IRON FIST, OU LA FIN D’UNE EPOQUE
Difficile pour un groupe comme Motörhead de distinguer des variations de qualité dans ses production, tant sa discographie apparaît comme une masse compacte, presque uniforme. Pourtant, après des écoutes persévérantes et passionnées, on arrive à distinguer des ensembles plus ou moins distincts. Dans la première période du groupe, la plus célèbre, avec le superbe guitariste « Fast » Eddie Clarke, les indispensables demeurent le furibond Overkill et l’arrogant Ace Of Spades, qui fusionnent avec bonheur la puissance du heavy metal et l’abrasivité du punk. Le premier album éponyme et Bomber sont légèrement moins intéressants, mais dispensent toujours une force de frappe inimitable. Reste Iron Fist. Au début de l’année 1982, Motörhead est considéré comme l’un des groupes majeurs d’Angleterre, mais les premières lézardes commencent à apparaître dans l’édifice savamment bâti par Lemmy. « Fast » Eddie Clarke voit d’un très mauvais œil la romance entre Kilmister et la sulfureuse Wendy O. Williams, prétendant que cela pourrait nuire à la ligne de conduite du groupe.

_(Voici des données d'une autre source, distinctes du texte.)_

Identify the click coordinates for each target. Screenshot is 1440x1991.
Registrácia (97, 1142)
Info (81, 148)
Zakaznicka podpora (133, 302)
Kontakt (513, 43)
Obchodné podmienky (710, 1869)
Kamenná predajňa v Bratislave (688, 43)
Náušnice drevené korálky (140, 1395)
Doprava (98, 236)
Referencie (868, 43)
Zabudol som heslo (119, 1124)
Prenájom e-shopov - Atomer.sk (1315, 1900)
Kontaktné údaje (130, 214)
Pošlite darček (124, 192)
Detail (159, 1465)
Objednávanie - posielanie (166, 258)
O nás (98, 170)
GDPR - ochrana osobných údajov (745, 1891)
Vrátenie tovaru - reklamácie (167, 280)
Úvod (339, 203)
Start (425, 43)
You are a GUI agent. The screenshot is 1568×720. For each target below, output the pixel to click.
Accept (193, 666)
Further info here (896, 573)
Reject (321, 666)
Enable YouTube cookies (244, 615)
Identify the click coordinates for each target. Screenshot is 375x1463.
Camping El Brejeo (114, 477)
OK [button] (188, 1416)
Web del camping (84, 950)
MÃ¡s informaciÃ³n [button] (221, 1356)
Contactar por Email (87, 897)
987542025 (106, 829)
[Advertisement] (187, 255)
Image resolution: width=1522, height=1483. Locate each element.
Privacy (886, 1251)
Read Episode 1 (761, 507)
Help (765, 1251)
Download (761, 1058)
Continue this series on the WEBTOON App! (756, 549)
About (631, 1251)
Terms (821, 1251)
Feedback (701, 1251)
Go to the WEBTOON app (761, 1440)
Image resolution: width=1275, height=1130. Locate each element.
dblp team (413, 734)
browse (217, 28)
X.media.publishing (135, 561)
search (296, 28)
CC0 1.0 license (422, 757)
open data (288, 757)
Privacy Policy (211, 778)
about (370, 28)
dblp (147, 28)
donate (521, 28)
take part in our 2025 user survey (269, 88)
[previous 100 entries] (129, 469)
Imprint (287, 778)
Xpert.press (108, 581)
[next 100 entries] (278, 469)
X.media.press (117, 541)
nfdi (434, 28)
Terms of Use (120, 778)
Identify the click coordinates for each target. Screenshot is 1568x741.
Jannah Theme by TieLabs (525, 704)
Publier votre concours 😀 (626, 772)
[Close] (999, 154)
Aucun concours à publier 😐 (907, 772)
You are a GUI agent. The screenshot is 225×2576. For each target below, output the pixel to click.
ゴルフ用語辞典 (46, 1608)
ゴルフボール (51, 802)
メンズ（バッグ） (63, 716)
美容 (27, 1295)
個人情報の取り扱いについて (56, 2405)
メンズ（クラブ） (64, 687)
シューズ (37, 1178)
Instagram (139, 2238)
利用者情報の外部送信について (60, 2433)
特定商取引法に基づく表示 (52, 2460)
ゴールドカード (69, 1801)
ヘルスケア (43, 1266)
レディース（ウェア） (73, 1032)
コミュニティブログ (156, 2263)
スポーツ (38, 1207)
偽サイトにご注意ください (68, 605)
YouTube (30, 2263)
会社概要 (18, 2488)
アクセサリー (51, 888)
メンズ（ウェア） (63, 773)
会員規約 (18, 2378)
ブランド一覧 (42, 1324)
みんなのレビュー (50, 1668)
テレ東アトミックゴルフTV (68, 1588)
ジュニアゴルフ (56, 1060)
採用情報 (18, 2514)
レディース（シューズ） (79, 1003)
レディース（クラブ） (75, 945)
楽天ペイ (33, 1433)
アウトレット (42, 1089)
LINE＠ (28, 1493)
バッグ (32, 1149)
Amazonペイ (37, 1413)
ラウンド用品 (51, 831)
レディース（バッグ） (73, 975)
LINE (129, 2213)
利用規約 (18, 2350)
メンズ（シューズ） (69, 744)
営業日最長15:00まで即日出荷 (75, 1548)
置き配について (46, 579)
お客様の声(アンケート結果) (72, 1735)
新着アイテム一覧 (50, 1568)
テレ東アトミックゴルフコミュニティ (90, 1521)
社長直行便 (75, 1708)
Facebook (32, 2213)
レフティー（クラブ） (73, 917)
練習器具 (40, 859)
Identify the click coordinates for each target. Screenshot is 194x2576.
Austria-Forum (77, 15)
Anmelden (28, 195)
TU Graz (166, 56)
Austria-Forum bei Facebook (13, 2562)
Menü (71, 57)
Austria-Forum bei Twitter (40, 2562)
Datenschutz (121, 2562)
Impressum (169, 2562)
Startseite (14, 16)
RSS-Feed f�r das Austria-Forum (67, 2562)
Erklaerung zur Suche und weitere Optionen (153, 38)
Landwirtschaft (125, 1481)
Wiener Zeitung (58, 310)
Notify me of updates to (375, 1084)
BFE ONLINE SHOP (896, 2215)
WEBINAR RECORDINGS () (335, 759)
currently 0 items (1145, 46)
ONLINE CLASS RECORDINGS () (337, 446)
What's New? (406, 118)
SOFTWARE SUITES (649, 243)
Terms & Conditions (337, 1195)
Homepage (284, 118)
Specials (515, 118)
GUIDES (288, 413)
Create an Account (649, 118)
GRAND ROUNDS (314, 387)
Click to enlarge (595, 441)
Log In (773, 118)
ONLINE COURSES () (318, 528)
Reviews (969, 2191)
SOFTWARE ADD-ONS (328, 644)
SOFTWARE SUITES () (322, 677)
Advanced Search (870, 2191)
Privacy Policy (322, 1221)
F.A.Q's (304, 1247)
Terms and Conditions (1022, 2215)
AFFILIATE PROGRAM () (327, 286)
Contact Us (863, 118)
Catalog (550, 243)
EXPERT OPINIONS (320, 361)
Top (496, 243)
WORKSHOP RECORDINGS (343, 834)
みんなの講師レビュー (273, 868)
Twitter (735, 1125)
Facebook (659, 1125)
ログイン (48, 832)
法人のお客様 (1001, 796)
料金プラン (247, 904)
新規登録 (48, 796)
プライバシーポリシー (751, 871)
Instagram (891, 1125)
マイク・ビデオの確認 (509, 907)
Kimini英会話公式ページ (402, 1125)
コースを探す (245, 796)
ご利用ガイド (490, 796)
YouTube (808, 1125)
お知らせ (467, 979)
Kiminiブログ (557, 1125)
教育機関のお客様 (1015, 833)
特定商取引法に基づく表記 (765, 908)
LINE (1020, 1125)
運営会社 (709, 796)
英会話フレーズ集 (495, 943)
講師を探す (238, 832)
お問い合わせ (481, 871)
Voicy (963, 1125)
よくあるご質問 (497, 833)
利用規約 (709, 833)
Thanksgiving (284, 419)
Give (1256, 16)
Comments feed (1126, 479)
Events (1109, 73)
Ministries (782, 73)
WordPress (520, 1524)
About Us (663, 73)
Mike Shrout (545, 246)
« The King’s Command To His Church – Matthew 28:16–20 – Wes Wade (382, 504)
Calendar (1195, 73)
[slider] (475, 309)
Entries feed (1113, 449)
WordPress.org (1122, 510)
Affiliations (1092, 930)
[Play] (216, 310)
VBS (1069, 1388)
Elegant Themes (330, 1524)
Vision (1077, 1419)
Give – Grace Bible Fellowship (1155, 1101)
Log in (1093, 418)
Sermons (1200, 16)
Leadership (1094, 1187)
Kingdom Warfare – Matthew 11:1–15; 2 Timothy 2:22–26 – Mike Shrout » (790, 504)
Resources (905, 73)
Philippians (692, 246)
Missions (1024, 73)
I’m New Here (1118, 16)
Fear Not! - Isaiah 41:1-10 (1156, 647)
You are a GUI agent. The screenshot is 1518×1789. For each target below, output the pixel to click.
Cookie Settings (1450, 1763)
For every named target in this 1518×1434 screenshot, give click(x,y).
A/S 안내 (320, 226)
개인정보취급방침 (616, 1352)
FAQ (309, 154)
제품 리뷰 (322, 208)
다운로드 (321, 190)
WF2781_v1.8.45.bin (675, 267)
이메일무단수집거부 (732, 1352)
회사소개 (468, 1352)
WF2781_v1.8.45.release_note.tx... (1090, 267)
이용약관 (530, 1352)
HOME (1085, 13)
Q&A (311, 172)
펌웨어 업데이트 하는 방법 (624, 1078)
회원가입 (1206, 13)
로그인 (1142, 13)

L’enregistrement du nouvel album se passe mal, Clarke s’improvisant producteur sans aucune expérience dans ce domaine, s’attirant les reproches de ses deux camarades. L’album, paru en avril 1982, se place à la sixième place des classements britanniques, performance décevante après le n°1 de No Sleep 'til Hammersmith.
La chanson-titre condense tout ce qu’on est en droit d’attendre d’un titre de Motörhead : un riff simple et percutant, une batterie survoltée, une basse vrombissante, le tout formant un ensemble d’une puissance phénoménale. Cet excellente entrée en matière est malheureusement l’arbre qui cache la forêt. Dès le second morceau, une certaine déception s’installe ; on a bien affaire à Lemmy et ses acolytes et à leur style inimitable, mais cette-fois cela ne fonctionne pas. Ce qui avant résonnait avec une efficacité démente montre désormais une faiblesse créative latente. Les riffs ne possèdent pas assez de personnalité pour rester en mémoire ; les rythmiques sont bien trop stéréotypées pour se distinguer les unes des autres, enfermant l’album dans une uniformité ennuyeuse. On pourrait faire ce reproche à n’importe quel album du trio, y compris Ace Of Spades, mais Iron Fist en dit bien plus sur les faiblesses de Motörhead que sur ses forces. Cela est dû à un manifeste manque d’inspiration ; les riffs sont toujours aussi simplistes, mais ne possèdent plus la même capacité séductrice que par le passé. Les morceaux apparaissent parfois hésitants, rapides sans être agressifs, agressifs sans être puissants, ce qui limite de beaucoup leur impact et les voue à un oubli immédiat après écoute.
La voix de Lemmy semble également avoir perdu de sa superbe. S’essayant à un chant plus traditionnel, elle n’évite pas le ridicule ; lorsqu’elle reprend sa raucité habituelle, elle n’apparaît plus aussi grivoise et altière qu'auparavant. Les textes sont quant à eux toujours bien écrits, mais, la musique n’étant pas à la hauteur, n’arrivent pas à retenir l’attention, malgré quelques vers particulièrement savoureux. Malgré ces constatations douloureuses, il faut dire qu’Iron Fist n’est pas non plus une catastrophe complète ; il possède assez de vertus pour satisfaire l’auditeur en mal de sensations heavy, ne serait-ce que durant quelques minutes. « Fast » Eddie Clarke est quant à lui particulièrement brillant, traversant l’album avec son style unique, proposant des soli furieux et fulgurants. Parfois le groupe, l’espace de quelques riffs, retrouve sa puissance légendaire, portant la musique à des hauteurs incroyables. Cela ne peut toutefois pas faire oublier que Iron Fist marque le début du déclin de Motörhead et la fin de sa période dorée. Clarke quittera le groupe quelques temps après la sortie du disque, en pleine tournée américaine. La formation s’enfoncera dans une longue période de ténèbres et ne connaîtra plus jamais ses succès de 1979-1981.